Xakep #305. Многошаговые SQL-инъекции
Злоумышленники продолжают использовать названия известных компаний и сервисов для организации фишинговых атак, чтобы выманить личные и платежные данные пользователей. Чаще всего попытки перехода по фишинговым ссылкам связаны со страницами, маскирующимися под различные мессенджеры (19%).
Специалисты «Лаборатория Касперского» пишут, что на втором месте оказались почтовые сервисы и веб-порталы (18,5%). Третье и четвертое места заняли онлайн-игры (11%) и финансовые организации (10,5%). При этом доля фишинговых ресурсов, использующих названия онлайн-магазинов, составила лишь 8%.
Отмечается, что злоумышленники нередко добавляют в адреса мошеннических сайтов названия известных компаний, чтобы продавать контрафактную продукцию или собирать учетные данные пользователей.

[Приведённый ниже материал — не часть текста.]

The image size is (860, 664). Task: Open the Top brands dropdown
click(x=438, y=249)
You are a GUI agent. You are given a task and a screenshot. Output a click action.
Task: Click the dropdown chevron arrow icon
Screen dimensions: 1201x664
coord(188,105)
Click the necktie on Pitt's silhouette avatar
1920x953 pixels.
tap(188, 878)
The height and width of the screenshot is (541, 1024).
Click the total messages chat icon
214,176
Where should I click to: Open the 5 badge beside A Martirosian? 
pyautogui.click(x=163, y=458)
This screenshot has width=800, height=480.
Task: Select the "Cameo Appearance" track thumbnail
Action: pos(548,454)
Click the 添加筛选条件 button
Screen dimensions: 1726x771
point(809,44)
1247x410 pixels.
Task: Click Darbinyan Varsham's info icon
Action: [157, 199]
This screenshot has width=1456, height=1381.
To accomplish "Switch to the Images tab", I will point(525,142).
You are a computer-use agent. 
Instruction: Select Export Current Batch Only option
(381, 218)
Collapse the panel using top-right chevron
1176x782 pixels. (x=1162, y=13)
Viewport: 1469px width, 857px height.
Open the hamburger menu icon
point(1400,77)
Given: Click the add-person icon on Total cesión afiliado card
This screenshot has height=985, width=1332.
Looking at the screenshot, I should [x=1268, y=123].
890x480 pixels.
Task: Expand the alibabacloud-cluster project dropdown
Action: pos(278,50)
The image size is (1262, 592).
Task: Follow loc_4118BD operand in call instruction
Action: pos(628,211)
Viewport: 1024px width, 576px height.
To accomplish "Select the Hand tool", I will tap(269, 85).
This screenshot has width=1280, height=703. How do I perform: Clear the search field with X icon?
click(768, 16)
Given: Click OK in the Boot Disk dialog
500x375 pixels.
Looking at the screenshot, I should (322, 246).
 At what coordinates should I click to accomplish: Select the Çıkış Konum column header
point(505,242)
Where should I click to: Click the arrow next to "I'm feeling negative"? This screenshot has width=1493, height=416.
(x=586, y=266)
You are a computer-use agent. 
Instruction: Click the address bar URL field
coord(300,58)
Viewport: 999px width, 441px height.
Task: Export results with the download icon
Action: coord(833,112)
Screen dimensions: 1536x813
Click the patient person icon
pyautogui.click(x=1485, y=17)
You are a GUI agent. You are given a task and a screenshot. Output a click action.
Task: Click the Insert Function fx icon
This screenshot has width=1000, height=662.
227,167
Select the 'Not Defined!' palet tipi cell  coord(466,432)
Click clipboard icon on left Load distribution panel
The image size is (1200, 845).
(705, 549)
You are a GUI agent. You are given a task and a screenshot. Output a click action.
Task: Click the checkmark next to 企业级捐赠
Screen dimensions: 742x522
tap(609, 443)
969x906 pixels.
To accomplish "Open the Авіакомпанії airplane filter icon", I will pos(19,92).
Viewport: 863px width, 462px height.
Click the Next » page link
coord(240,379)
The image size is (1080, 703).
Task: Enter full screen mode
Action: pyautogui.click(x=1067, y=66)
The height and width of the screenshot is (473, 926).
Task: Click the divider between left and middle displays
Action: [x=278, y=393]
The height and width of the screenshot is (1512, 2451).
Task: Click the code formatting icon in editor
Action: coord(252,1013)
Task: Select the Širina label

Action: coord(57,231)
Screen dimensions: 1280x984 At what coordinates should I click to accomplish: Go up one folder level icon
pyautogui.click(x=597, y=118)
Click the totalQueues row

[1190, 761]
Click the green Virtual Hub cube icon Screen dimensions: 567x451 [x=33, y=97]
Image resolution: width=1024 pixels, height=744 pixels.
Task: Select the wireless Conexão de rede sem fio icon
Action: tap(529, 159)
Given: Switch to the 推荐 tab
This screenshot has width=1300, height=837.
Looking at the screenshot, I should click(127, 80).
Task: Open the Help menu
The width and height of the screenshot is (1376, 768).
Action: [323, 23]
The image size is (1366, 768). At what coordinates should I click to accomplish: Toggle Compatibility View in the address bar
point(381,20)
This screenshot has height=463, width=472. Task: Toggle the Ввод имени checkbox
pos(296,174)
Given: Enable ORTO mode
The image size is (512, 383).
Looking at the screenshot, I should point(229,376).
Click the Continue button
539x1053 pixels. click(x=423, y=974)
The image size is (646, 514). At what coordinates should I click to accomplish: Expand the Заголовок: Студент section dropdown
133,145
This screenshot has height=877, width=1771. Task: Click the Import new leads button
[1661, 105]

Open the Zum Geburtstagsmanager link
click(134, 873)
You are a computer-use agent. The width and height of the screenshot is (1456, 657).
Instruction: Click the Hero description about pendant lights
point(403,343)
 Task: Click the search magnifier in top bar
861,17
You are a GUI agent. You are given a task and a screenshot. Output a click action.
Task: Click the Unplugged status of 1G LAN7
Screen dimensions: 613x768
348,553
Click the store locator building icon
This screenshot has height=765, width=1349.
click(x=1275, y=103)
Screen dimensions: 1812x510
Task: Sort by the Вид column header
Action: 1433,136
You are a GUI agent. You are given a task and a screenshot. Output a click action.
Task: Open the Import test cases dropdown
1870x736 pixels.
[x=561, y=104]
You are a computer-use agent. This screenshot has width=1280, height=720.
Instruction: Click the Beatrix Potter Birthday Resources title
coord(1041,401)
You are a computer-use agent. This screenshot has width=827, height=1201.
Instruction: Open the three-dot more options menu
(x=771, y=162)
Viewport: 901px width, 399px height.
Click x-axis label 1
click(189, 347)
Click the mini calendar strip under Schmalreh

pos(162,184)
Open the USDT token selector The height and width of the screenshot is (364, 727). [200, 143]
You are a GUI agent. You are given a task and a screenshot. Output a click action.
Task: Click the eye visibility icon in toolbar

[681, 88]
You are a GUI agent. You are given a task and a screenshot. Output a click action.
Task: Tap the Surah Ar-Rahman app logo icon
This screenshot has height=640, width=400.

Иногда мошенники имитируют профили компаний в социальных сетях и магазинах приложений. В результате таких кибератак риску подвергаются как деньги и информация клиентов, так и репутация самих брендов.
Кроме того, в некоторых случаях целевой фишинг направлен на получение доступа к баллам, которые можно обменять на деньги, бонусы, продукты или услуги. Для этого в некоторых случаях достаточно получить доступ к личному кабинету жертвы.
Кража бонусных баллов — тоже весьма распространенное явление. Так, в 2023 году каждый десятый респондент (11%) опроса, проведенного компанией, отметил, что либо он сам, либо его близкие или знакомые сталкивались с подобными инцидентами.